论文部分内容阅读
基于递阶遗传算法(HGA)与结构优化思想,提出了一种针对欧拉-伯努利梁和二维板结构的多损伤监测方法.该方法利用递阶遗传算法的控制基因表示损伤的数量和位置,以参数基因表示损伤的程度,有效地避免了传统遗传算法(CGA)的早熟现象所造成的损伤误识别等问题.一个悬臂梁和悬臂方板结构模型的多损伤监测仿真计算表明该方法能够准确地监测一、二维结构中多个位置的损伤,而传统遗传算法难以识别二维结构中的多损伤情况.悬臂梁仿真算例中,该方法和传统遗传算法对多损伤程度的识别误差分别为0.144%和1.819%,所需的有限元计算次数该方法仅为传统遗传算法的16.4%.与传统遗传算法相比,递阶遗传算法明显提高了损伤识别方法的计算效率、精度和稳定性.

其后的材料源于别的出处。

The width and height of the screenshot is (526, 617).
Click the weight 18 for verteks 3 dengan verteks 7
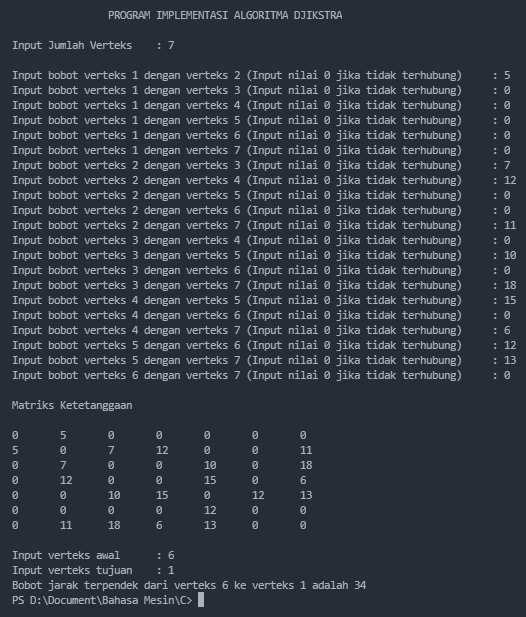[x=510, y=285]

Based on hierarchical genetic algorithm (HGA) and structural optimization, a multi-damage monitoring method based on Eulerian-Bernoulli beam and two-dimensional plate structure is proposed, which uses the control gene of a hierarchical genetic algorithm to represent the number of damage And the position of the cantilever beam to indicate the extent of the damage by the parameter gene effectively avoids the mistaken identification of the damage caused by the premature phenomenon of the traditional genetic algorithm (CGA), etc. The simulation calculation of multiple damage monitoring of a cantilever beam and a cantilever square plate structural model indicates that the The method can accurately monitor the damage in one or two-dimensional structure in many places, but the traditional genetic algorithm can not identify the multi-damage in the two-dimensional structure.In the cantilever simulation example, this method and the traditional genetic algorithm have much more damage degree The recognition errors are 0.144% and 1.819%, respectively, and the required number of finite element calculations is only 16.4% of the traditional genetic algorithm.Compared with the traditional genetic algorithm, the hierarchical genetic algorithm obviously improves the computational efficiency and accuracy of the damage identification method And stability.